Wild Leeks aka Ramps
Wild Leeks can be found from the east coast of the United States west to Missouri and Minnesota, as far south as South Carolina and Tennessee and as far north as Canada. They like cool, semi-shady areas with damp, rich soil high in organic matter.
All parts of the plant are edible, from the leaf to the onion-like bulb growing just beneath the surface of the soil. Ramps can be eaten raw or cooked. Although Wild Leeks are edible year round, they are best in the spring before the leaves start dying back. The bulb can be frozen (chopped or whole) then used
in cooking throughout the winter. The older the plant is that you are harvesting, the tougher and more pungent the flavor will be. The leaves are milder in flavor than the bulbs and can be frozen in an air-tight container after air-drying them for a few hours.
Warning: The aromatic pungency of raw wild leeks on your breath may ensure privacy unless your friends eat them in self-defense. On the other hand, if you want to clear out a room . . .
Growing stages of Wild Leeks:
By learning to recognize the growing stages of Wild Leeks you will be able to locate and harvest the bulb year round, as long as it doesn’t get buried too deeply in the snow.
New leaves emerge before the leaves on the trees develop in early spring.
When the ramps leaves begin to die back, a flower stalk emerges.
The flower will then bloom followed by maturing seeds on top of a leafless stalk.
When ready, the seeds fall to the ground to germinate. (Long live the leek!)

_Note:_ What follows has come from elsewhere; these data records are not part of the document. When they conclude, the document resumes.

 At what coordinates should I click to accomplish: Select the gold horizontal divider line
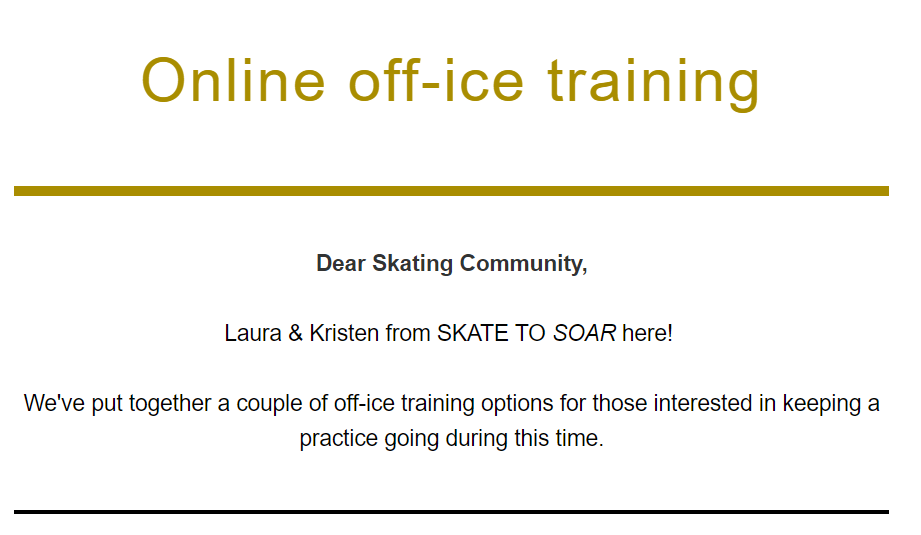click(x=451, y=191)
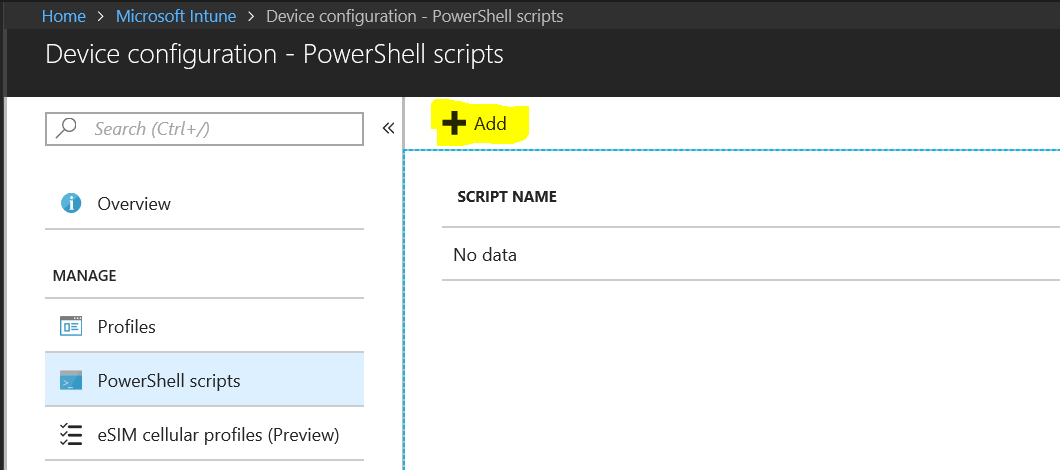Viewport: 1060px width, 470px height.
Task: Open the Profiles menu entry
Action: coord(204,326)
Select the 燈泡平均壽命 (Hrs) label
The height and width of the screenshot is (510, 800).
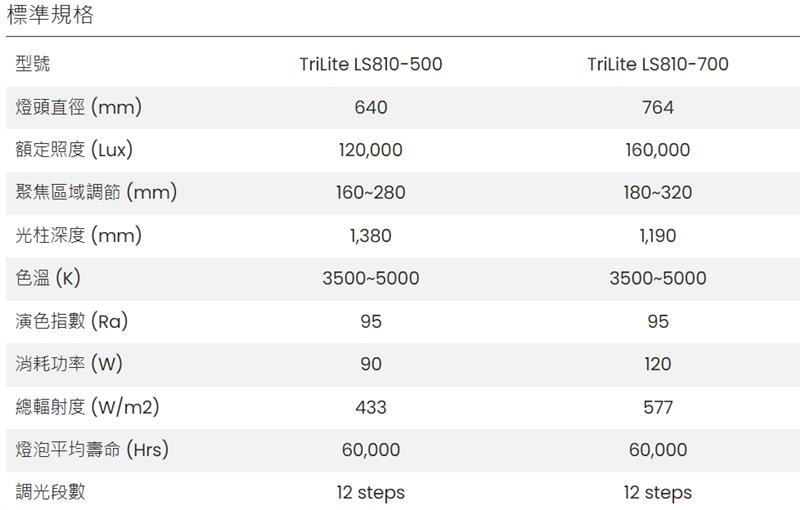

They can be fried (chopped or sliced), sautéed, baked, stewed - just use your imagination. The flavor of Wild Leeks is often compared to onions, garlic and shallots, however, they do have a distinctive flavor all their own. People tend to use them as a
substitute to these other bulbs but some recipes are greatly enhanced by adding them rather than using them as a substitute.

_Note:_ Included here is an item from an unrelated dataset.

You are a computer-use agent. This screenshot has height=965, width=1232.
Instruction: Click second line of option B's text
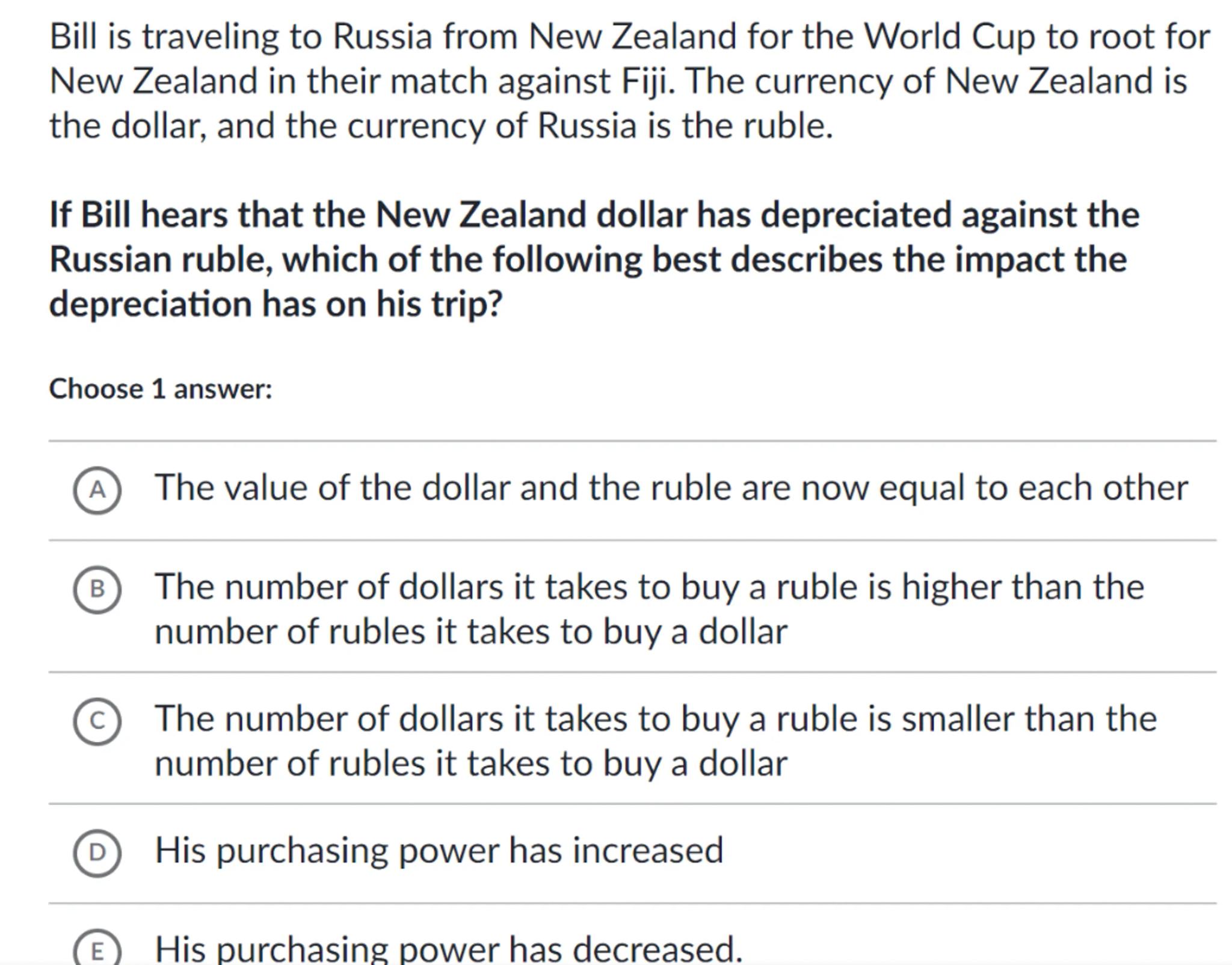[x=470, y=632]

Wild Leeks/Ramps have been highly sought after since the days of yore when the winter’s stores had run low and people were looking for fresh greens and vegetables in the spring. They are high in Vitamins C and A (as well as other healthful minerals) and have the same cholesterol reducing capacity found in Garlic and other members of this family.
Strip the fine onion skin down over the roots and cut or break it off with the root. Replant the root to ensure the plant returns next year.
Take them home, wash them, and prepare them however you like. Yummmmm!
Wild Leeks, or 'Ramps' as they are called in some regions of the country, are just one of many survival foods found in the wilderness.
We at wildernessfolk.com do not make any warranties as to the safety of consuming any wild foods and accept no liability or responsibility for any consequences resulting from the use of any wild plants. If you have any doubts whatsoever about the identification of any wild plant or mushroom, don't eat it!